Convert every line of the records below into a JSON list of strings, one string per line, skipping blank lines and leaving out the pictures.

◇ ◇ ◇ ◇

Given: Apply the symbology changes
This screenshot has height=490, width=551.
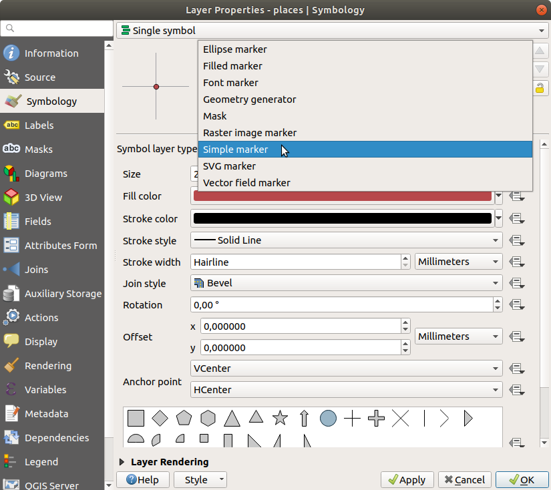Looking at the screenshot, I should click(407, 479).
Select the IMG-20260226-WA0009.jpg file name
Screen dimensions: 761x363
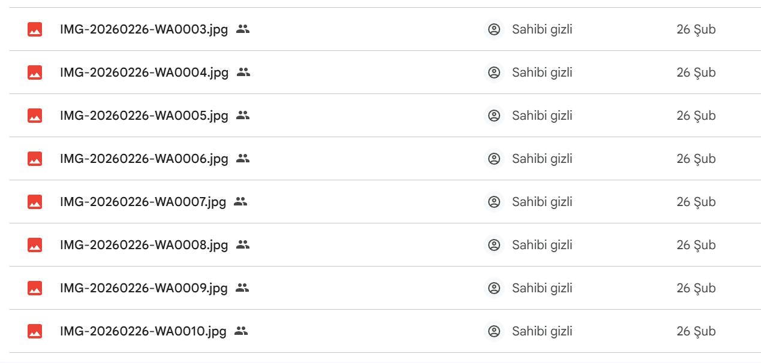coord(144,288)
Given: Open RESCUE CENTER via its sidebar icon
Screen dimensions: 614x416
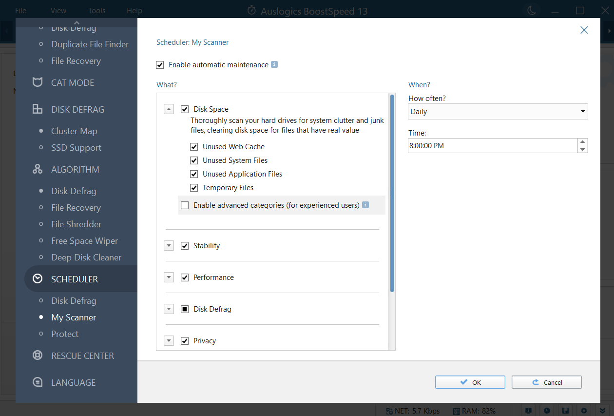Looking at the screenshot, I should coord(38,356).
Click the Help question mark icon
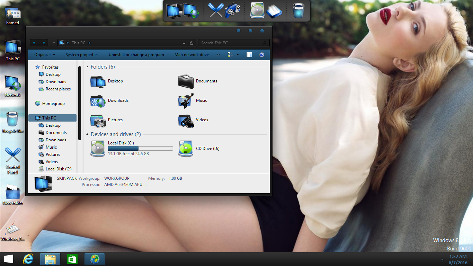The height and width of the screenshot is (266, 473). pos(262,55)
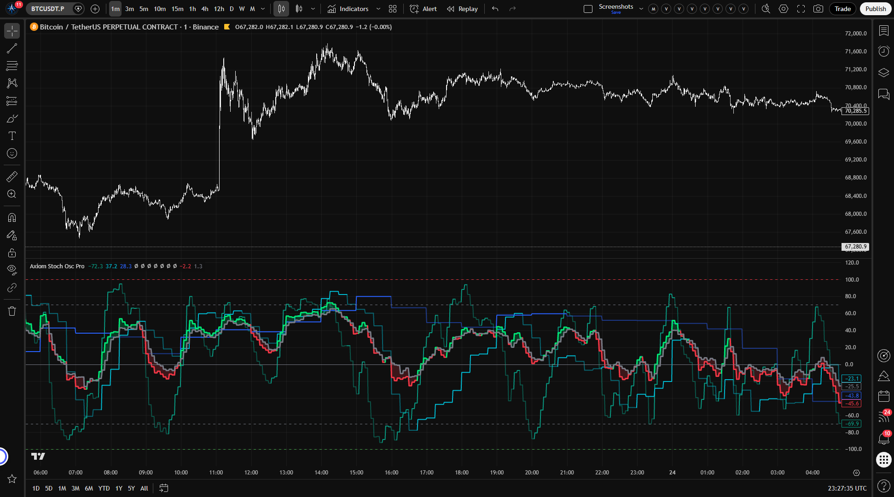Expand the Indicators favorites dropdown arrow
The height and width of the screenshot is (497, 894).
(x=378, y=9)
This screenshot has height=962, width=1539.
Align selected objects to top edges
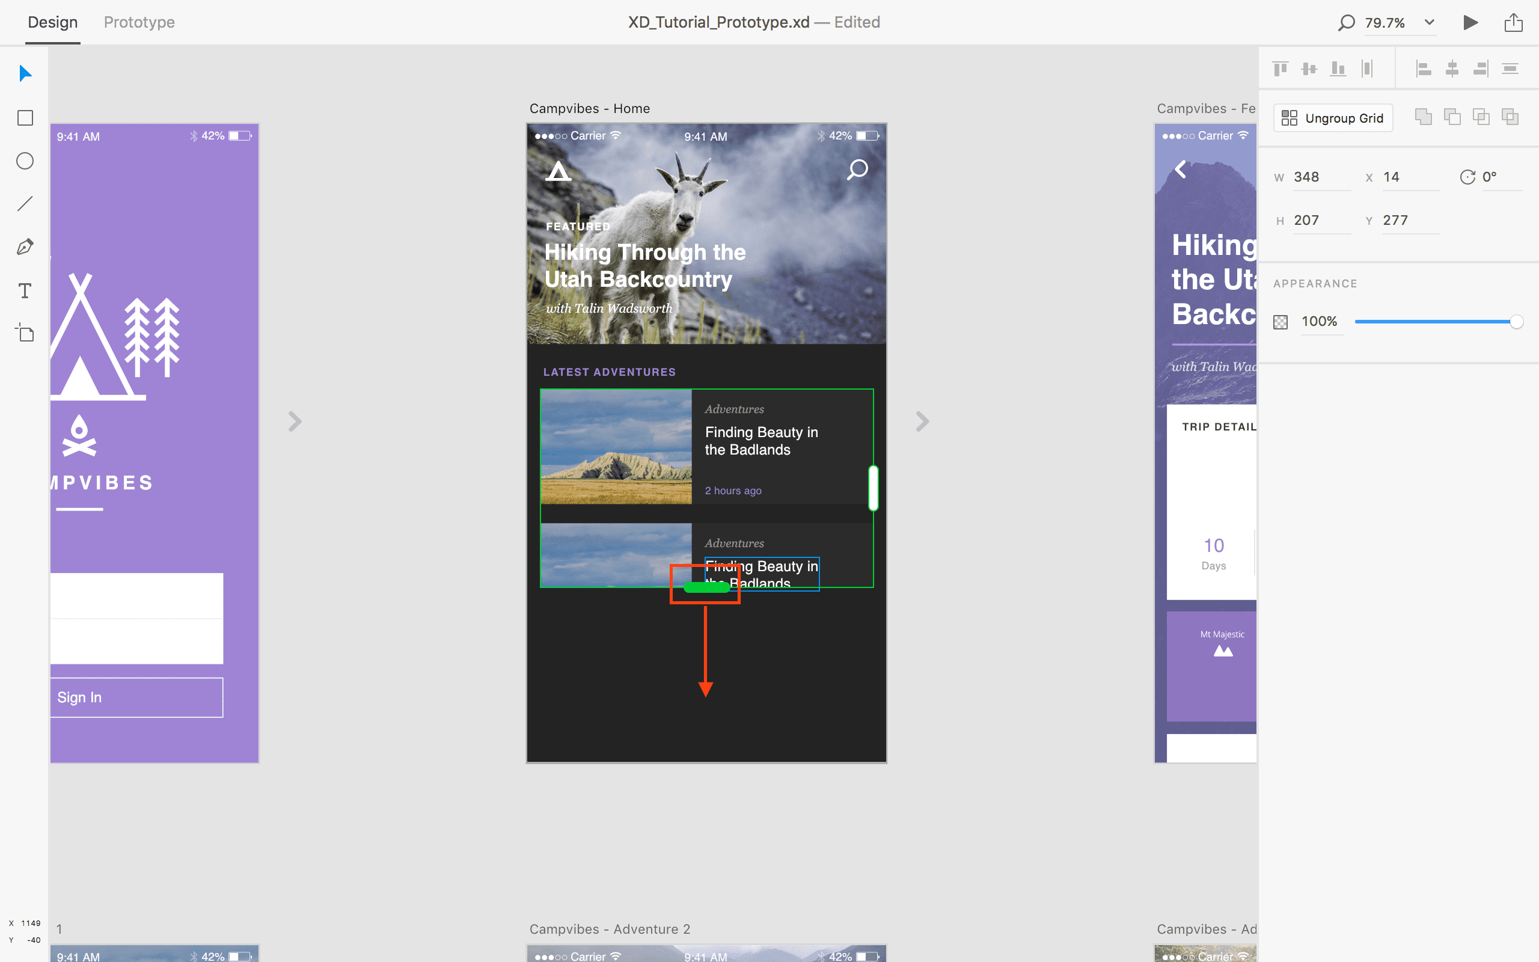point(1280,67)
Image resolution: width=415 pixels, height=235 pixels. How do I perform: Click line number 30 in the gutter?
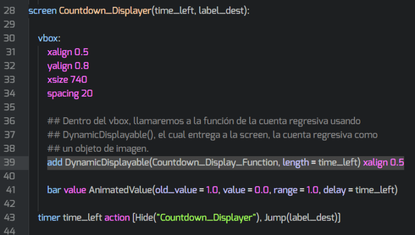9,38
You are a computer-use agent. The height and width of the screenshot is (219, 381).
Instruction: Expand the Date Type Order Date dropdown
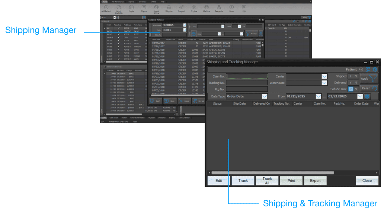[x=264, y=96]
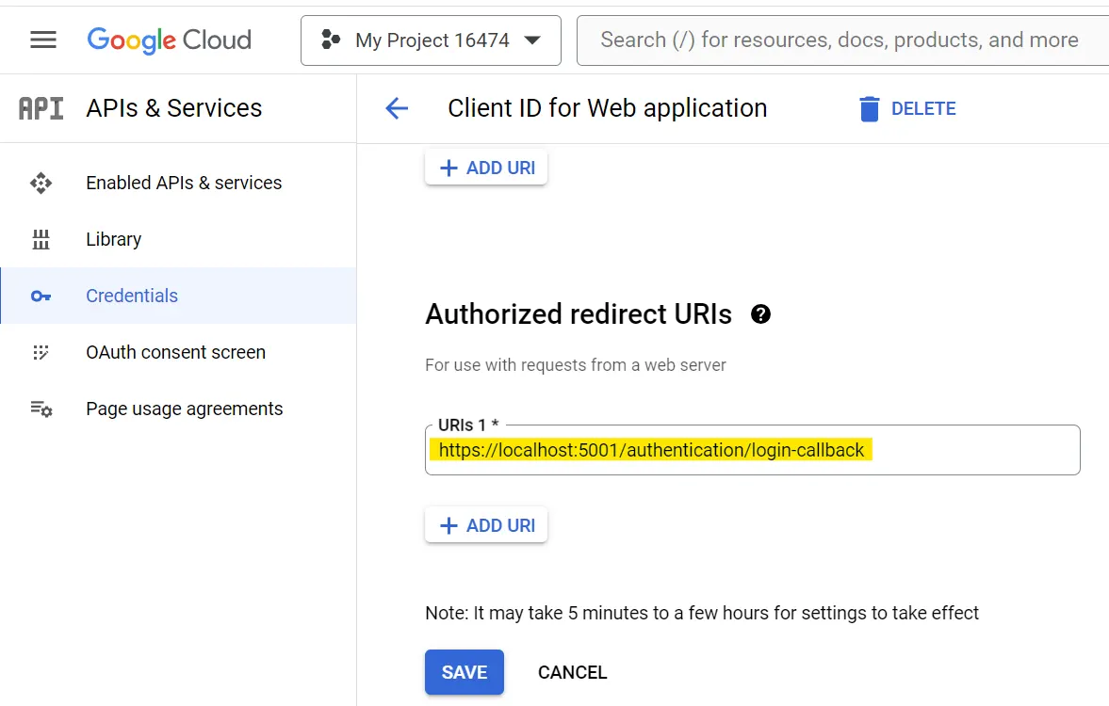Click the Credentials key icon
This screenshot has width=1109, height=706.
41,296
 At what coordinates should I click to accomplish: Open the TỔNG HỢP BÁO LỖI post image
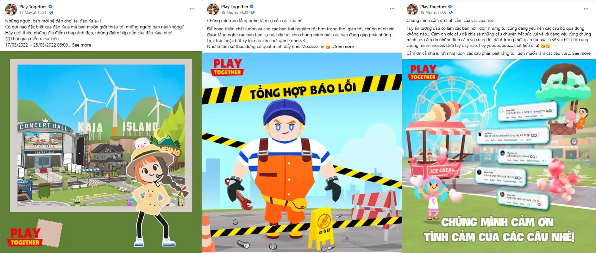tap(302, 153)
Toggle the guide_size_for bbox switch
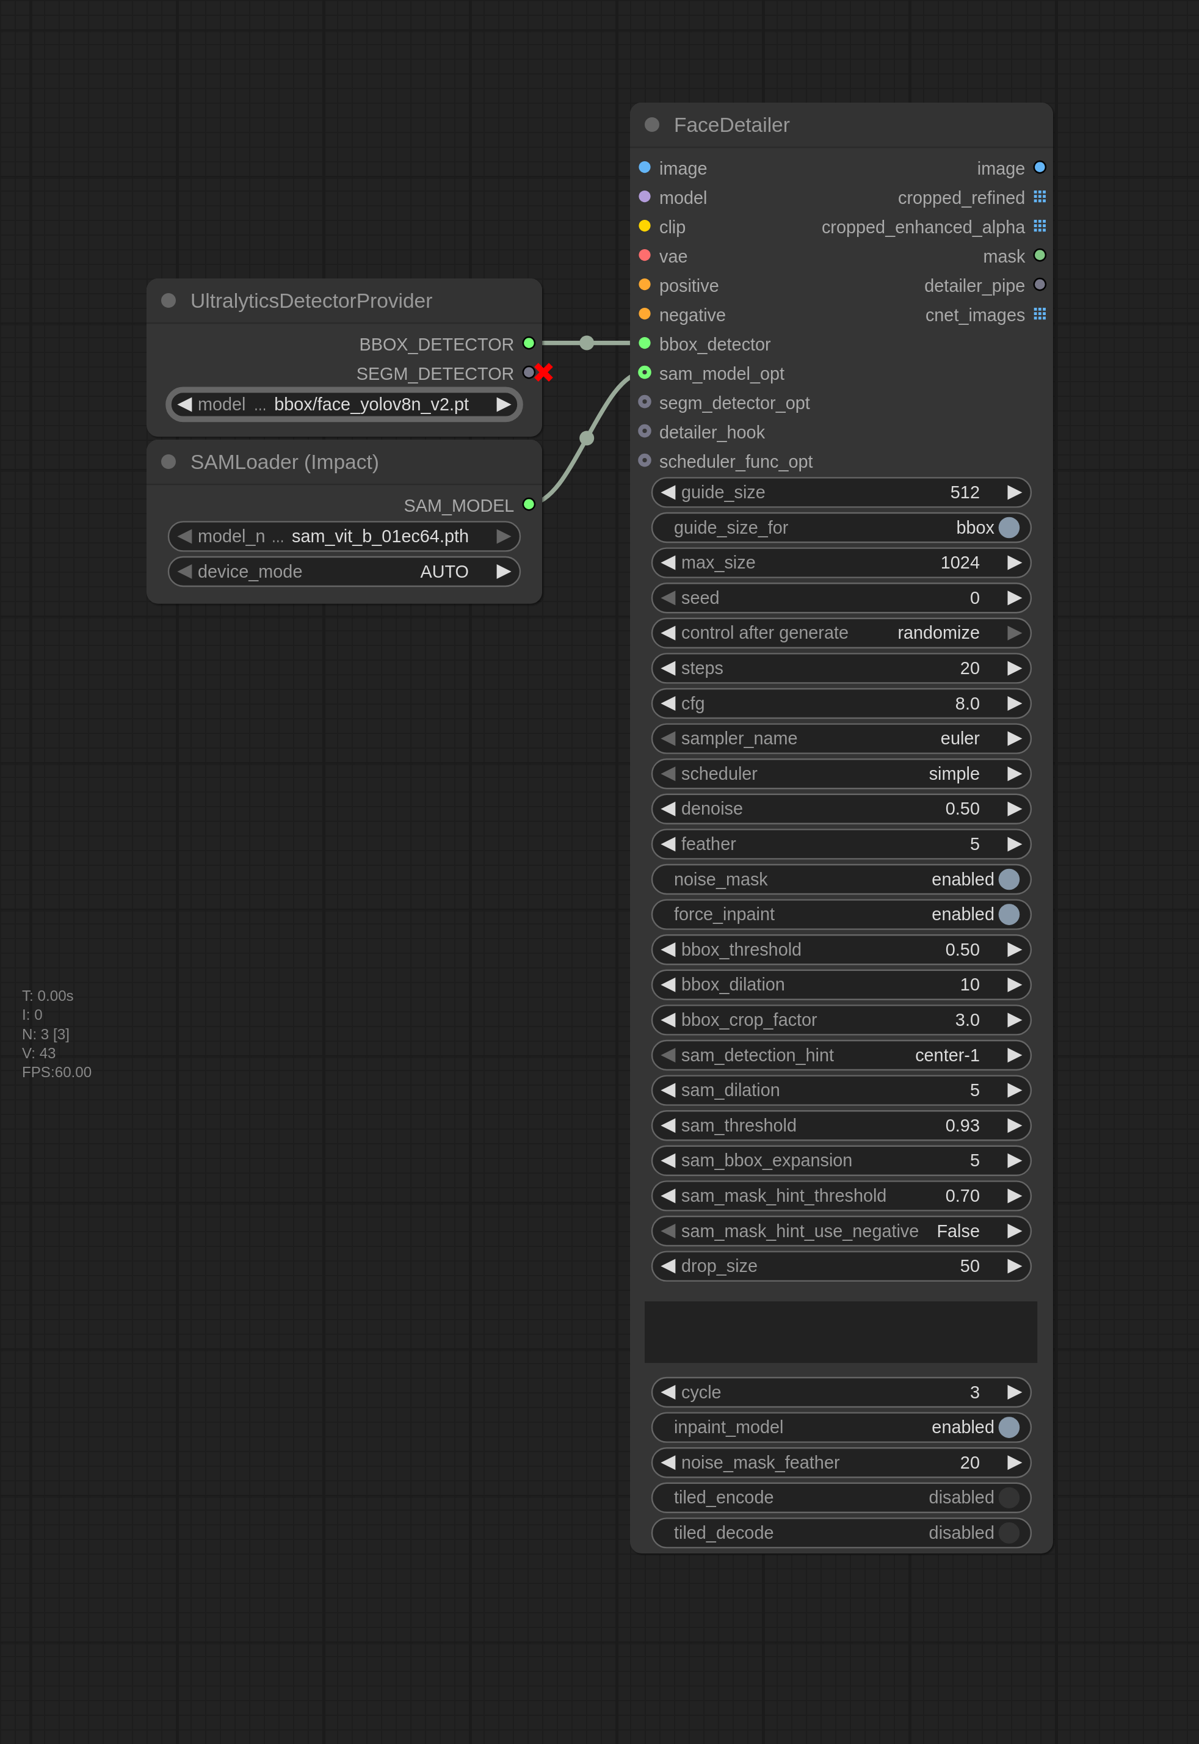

◇ ◇ ◇ ◇

● **ANSWER**
[
  "Given: Apply the symbology changes",
  "This screenshot has height=490, width=551.",
  "Looking at the screenshot, I should click(407, 479).",
  "Select the IMG-20260226-WA0009.jpg file name",
  "Screen dimensions: 761x363",
  "coord(144,288)",
  "Given: Open RESCUE CENTER via its sidebar icon",
  "Screen dimensions: 614x416",
  "Looking at the screenshot, I should coord(38,356).",
  "Click the Help question mark icon",
  "The height and width of the screenshot is (266, 473). pos(262,55)",
  "Expand the Indicators favorites dropdown arrow",
  "The height and width of the screenshot is (497, 894).",
  "(x=378, y=9)",
  "This screenshot has height=962, width=1539.",
  "Align selected objects to top edges",
  "point(1280,67)",
  "Image resolution: width=415 pixels, height=235 pixels. How do I perform: Click line number 30 in the gutter?",
  "9,38",
  "You are a computer-use agent. The height and width of the screenshot is (219, 381).",
  "Instruction: Expand the Date Type Order Date dropdown",
  "[x=264, y=96]",
  "Click the Credentials key icon",
  "This screenshot has width=1109, height=706.",
  "41,296",
  " At what coordinates should I click to accomplish: Open the TỔNG HỢP BÁO LỖI post image",
  "tap(302, 153)",
  "Toggle the guide_size_for bbox switch"
]